Le sue origini antichissime, hanno indispensabili principi nutritivi, venivano coltivati in Egitto e Mesopotamia, ma nell’area mediterranea sono diventati un elemento comunissimo nel nostro paesaggio e quasi identitario, infatti tantissimi calabresi davanti la loro abitazione non vogliono privarsi di una pianta di fico, non vogliono privarsi di una “ficara”.

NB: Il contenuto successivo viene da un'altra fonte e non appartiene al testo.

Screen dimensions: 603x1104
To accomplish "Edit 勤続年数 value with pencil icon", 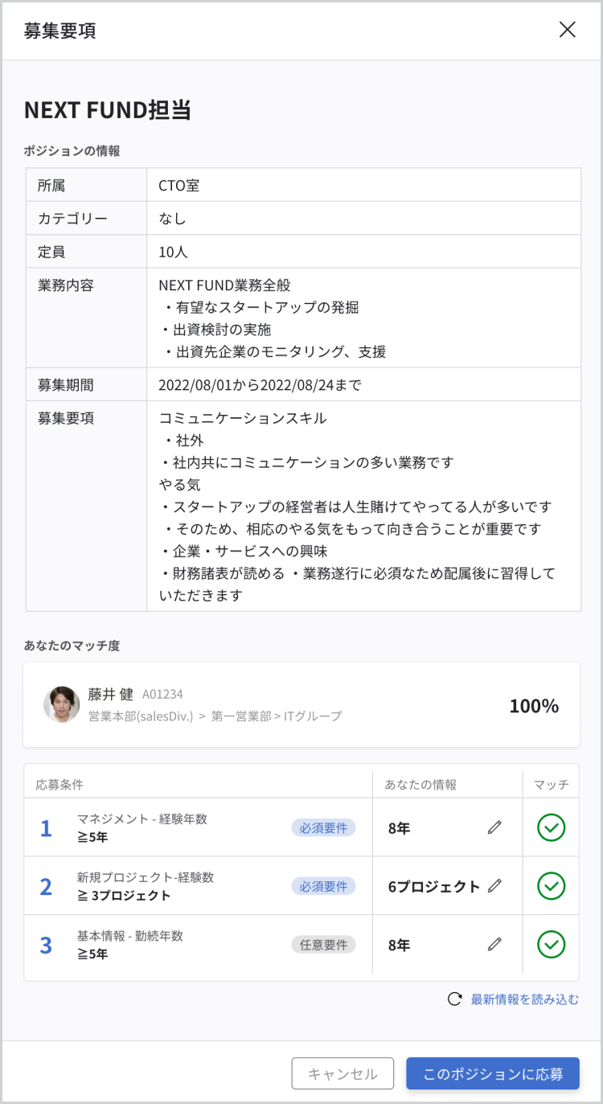I will 494,944.
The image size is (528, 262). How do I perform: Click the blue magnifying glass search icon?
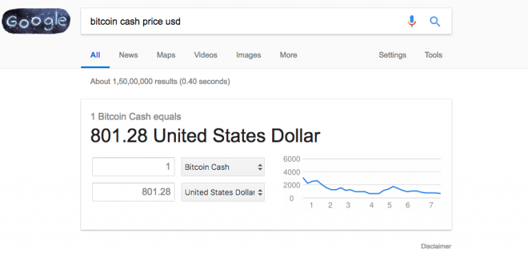[x=435, y=22]
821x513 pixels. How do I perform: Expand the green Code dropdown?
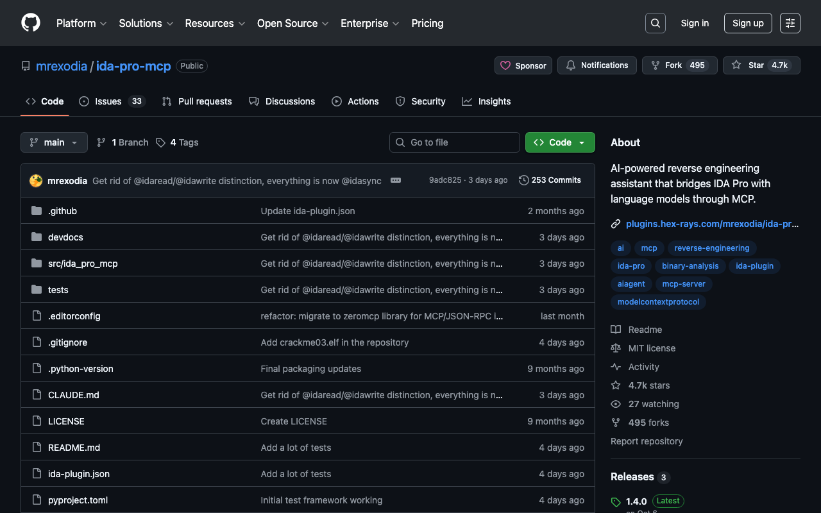[560, 142]

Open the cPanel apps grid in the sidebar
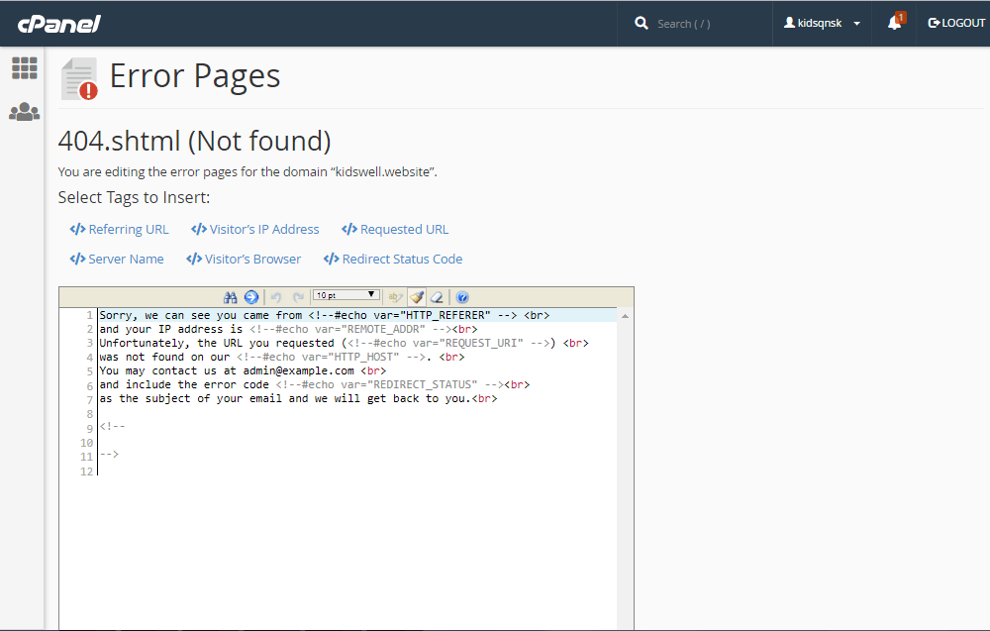point(24,67)
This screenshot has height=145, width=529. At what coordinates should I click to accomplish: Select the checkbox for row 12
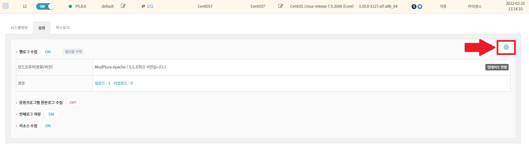coord(5,6)
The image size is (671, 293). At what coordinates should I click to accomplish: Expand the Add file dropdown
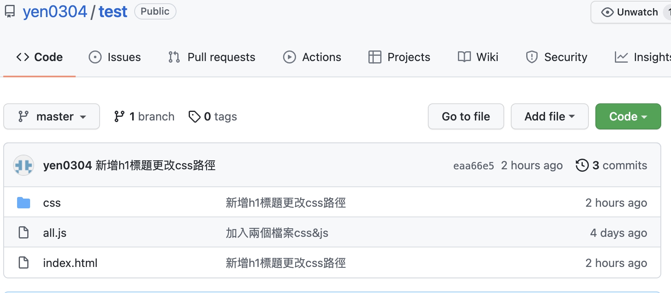(549, 116)
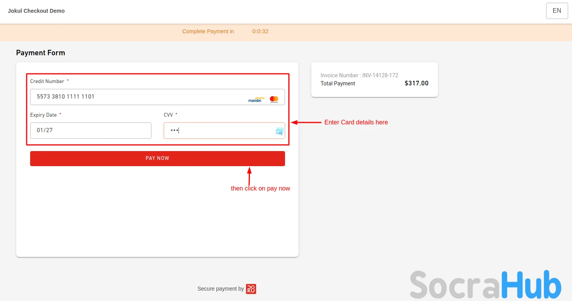The width and height of the screenshot is (572, 301).
Task: Click the Jokul Checkout Demo title
Action: [x=36, y=11]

Naturalmente stiamo parlando del fico comune, pianta xerofila , che cresce e produce , in zone mitigate subtropicali temperate , la stessa appartiene alla famiglia delle Moraceae . Nel periodo che da metà agosto ci conduce fino alla fine, da queste parti sulla locride sono ricercatissimi, sia per gustarli freschi come frutta dopo pranzo apprezzandone la loro distintiva dolcezza e bontà, sia per raccoglierli e seccarli, per preparare le classiche crocette o schiocche , dopo averli seccati ben bene, lavati e infornati, vengono “trafitti” con stecche di canne di bambù. Una sorta di rituale, un uso che non si perde, continua e anche i giovani cominciano ad apprezzare, seguendo le proprie nonne , aiutandole a tagliarli per farli seccare, esponendoli al sole cocente di Calabria. Un dolce naturale, che nell’inverno viene apprezzato nelle tradizionali cene natalizie , accoppiandoli con frutta secca , specialmente con le mandorle e le noci o anche per creare il ripieno della classiche pitte di S. Martino, dolce tipico calabrese che sulla tavola dicembrina difficilmente mancherà al calabrese doc. Dopo una calda mattinata nelle campagne dell’e
entroterra della costa jonica, il bottino e’ stato ottimo e sarà garante del sigillo alle nostre tradizioni, ai nostri usi e ci darà quella “cristallina dolcezza “di conservare la nostra identità calabrese quindi ,non resta che adoperarsi , vivere la nostra terra , addolcendosi delle sue ricchezze e dei suoi doni che solo con la cura dei nostri territori si potrà continuare ad apprezzare.